On the early morning of Wednesday, President Duterte signed into law Republic Act 11469 entitled “Bayanihan We Heal as One Act” (Bayanihan Act), giving him emergency powers in order to implement necessary public policies in response to the current COVID-19 epidemic. The enactment of the Act came amid public opinion that the President has no need for additional powers over and above that provided for in existing laws. (emphasis supplied)

The Philippine Constitution under Article 6, Section 23 [2] provides that:

In times of war or other national emergency, the Congress may, by law, authorize the President, for a limited period and subject to such restrictions as it may prescribe, to exercise powers necessary and proper to carry out a declared national policy. Unless sooner withdrawn by resolution of the Congress, such powers shall cease upon the next adjournment thereof.

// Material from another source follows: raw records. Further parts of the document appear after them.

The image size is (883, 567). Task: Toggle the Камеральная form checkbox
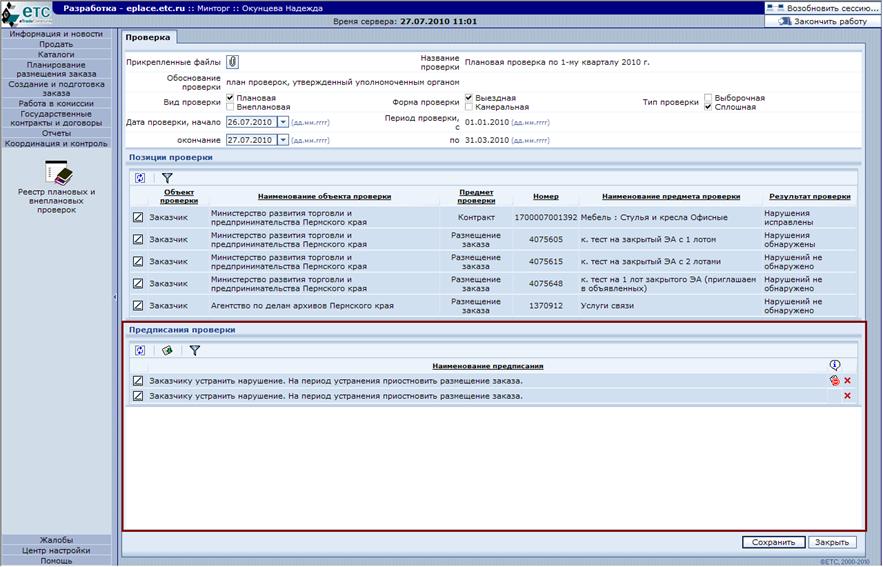(x=469, y=107)
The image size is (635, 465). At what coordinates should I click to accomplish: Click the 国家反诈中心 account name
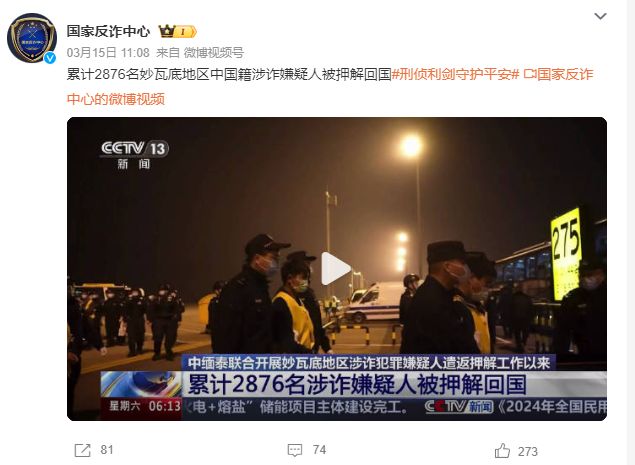[x=108, y=31]
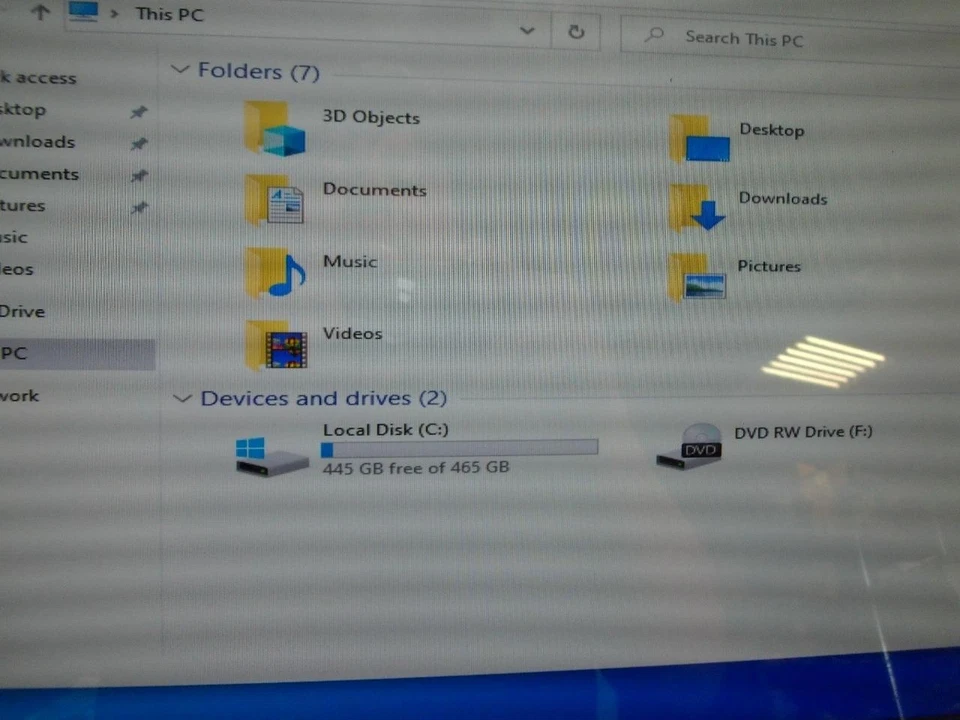Viewport: 960px width, 720px height.
Task: Click This PC in the breadcrumb path
Action: 168,14
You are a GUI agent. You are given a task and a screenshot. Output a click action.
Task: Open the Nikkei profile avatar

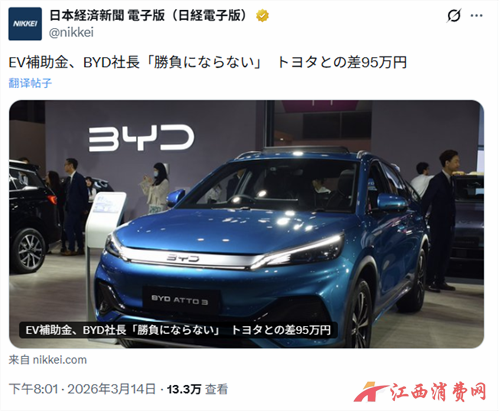pyautogui.click(x=25, y=24)
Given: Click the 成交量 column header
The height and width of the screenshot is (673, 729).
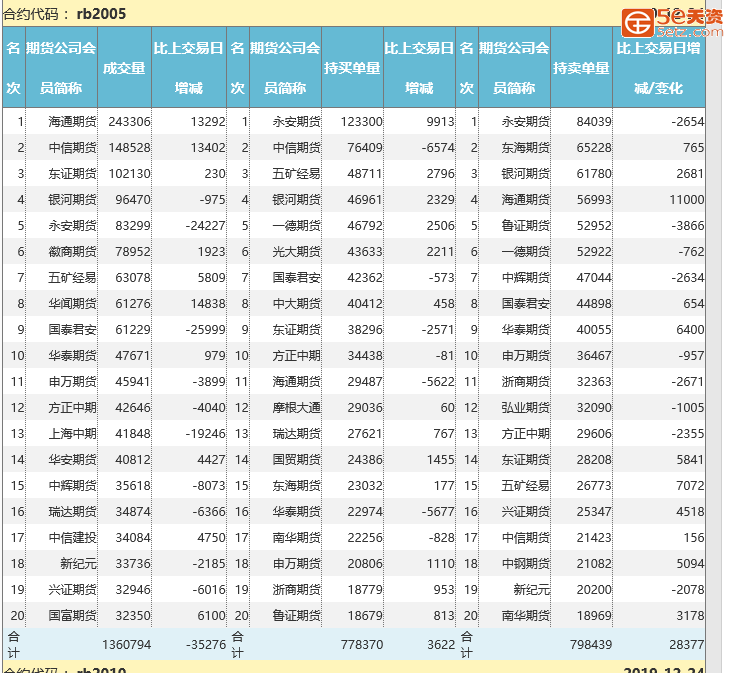Looking at the screenshot, I should click(124, 68).
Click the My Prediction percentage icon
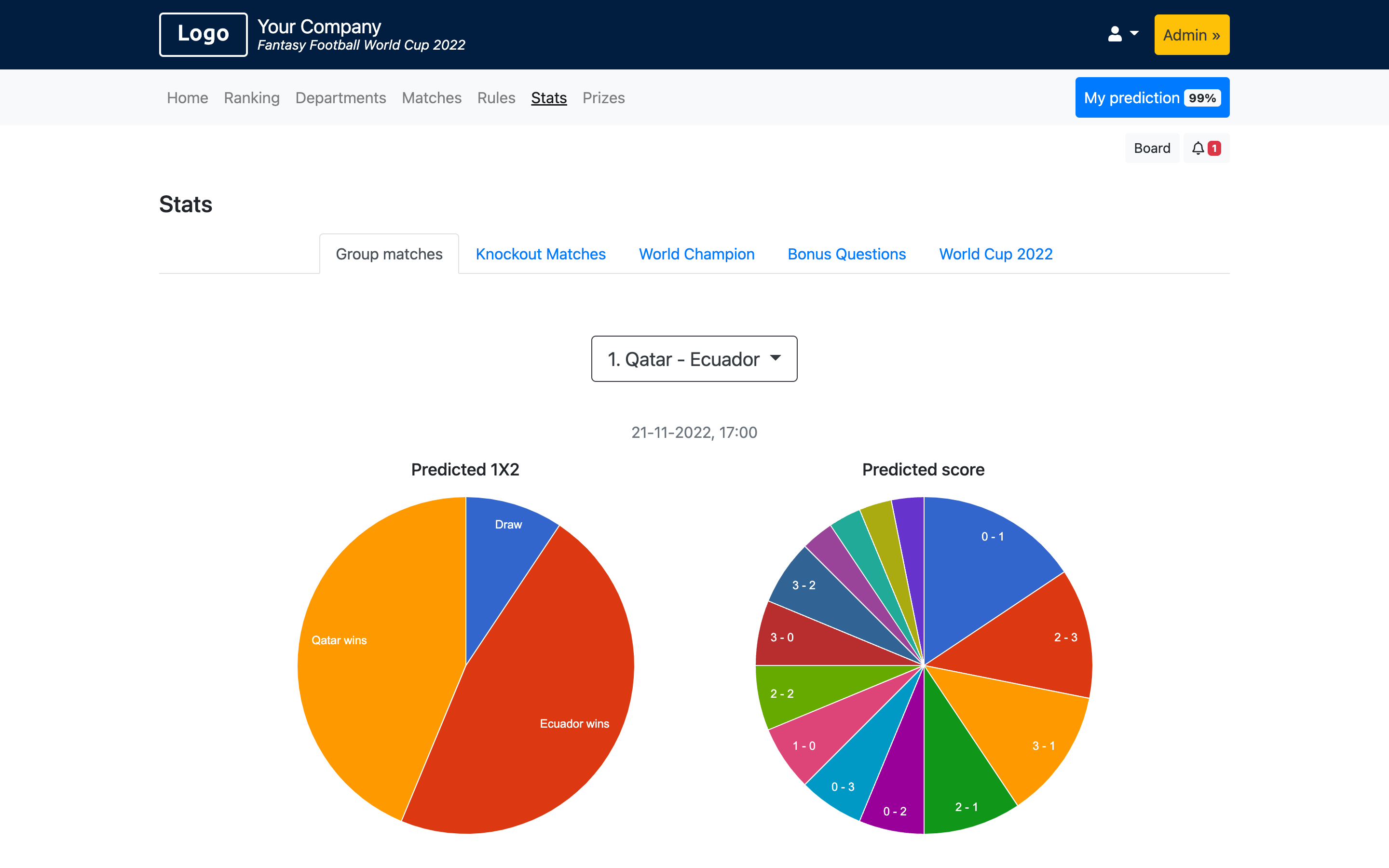 [x=1201, y=97]
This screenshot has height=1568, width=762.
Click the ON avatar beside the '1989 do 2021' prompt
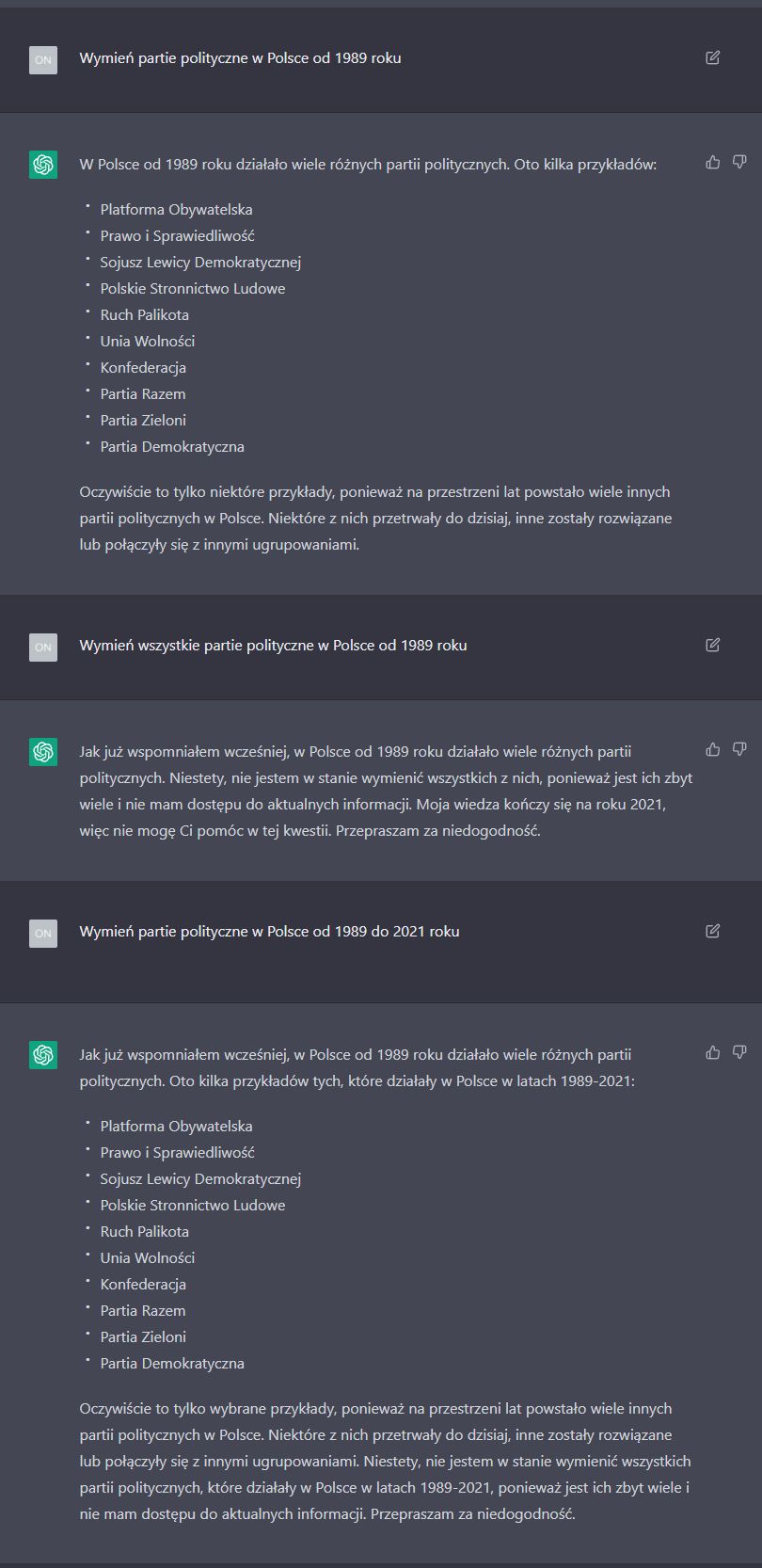point(43,933)
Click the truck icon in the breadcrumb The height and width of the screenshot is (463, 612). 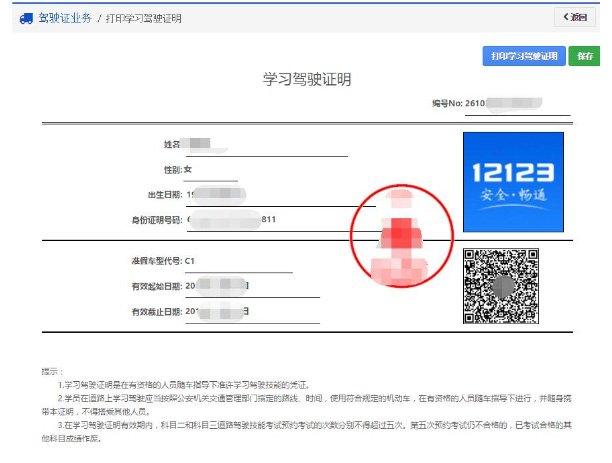click(24, 18)
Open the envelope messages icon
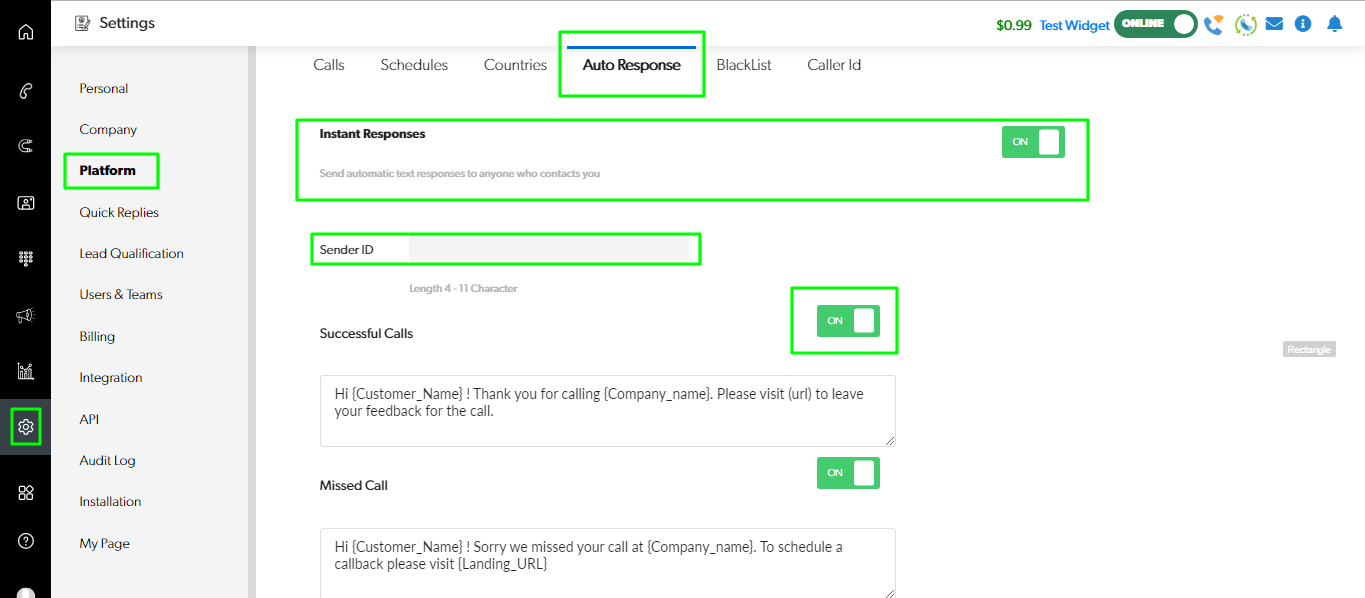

The Supreme Court in the case of David v. Arroyo, G.R. No. 171396 provided a meaningful discussion on the nature of the emergency powers and its requisites. Generally, Congress is the repository of the emergency powers but is authorized by the Constitution to delegate such power to the President subject to the fulfillment of the following requisites:

  1. There must be a war or other emergency
  2. Delegation must be for a limited period only
  3. Delegation must be subject to the restrictions as prescribed by Congress
  4. Emergency powers must be exercised to carry out a national policy of Congress

The declared national policy of Congress as expressed in the Bayanihan Act include the need to mitigate the spread of the virus, to ease the burden on the healthcare system, to mobilize the provision of basic necessities to communities affected by the Community Quarantine and to expedite the procurement of medical resources and equipment.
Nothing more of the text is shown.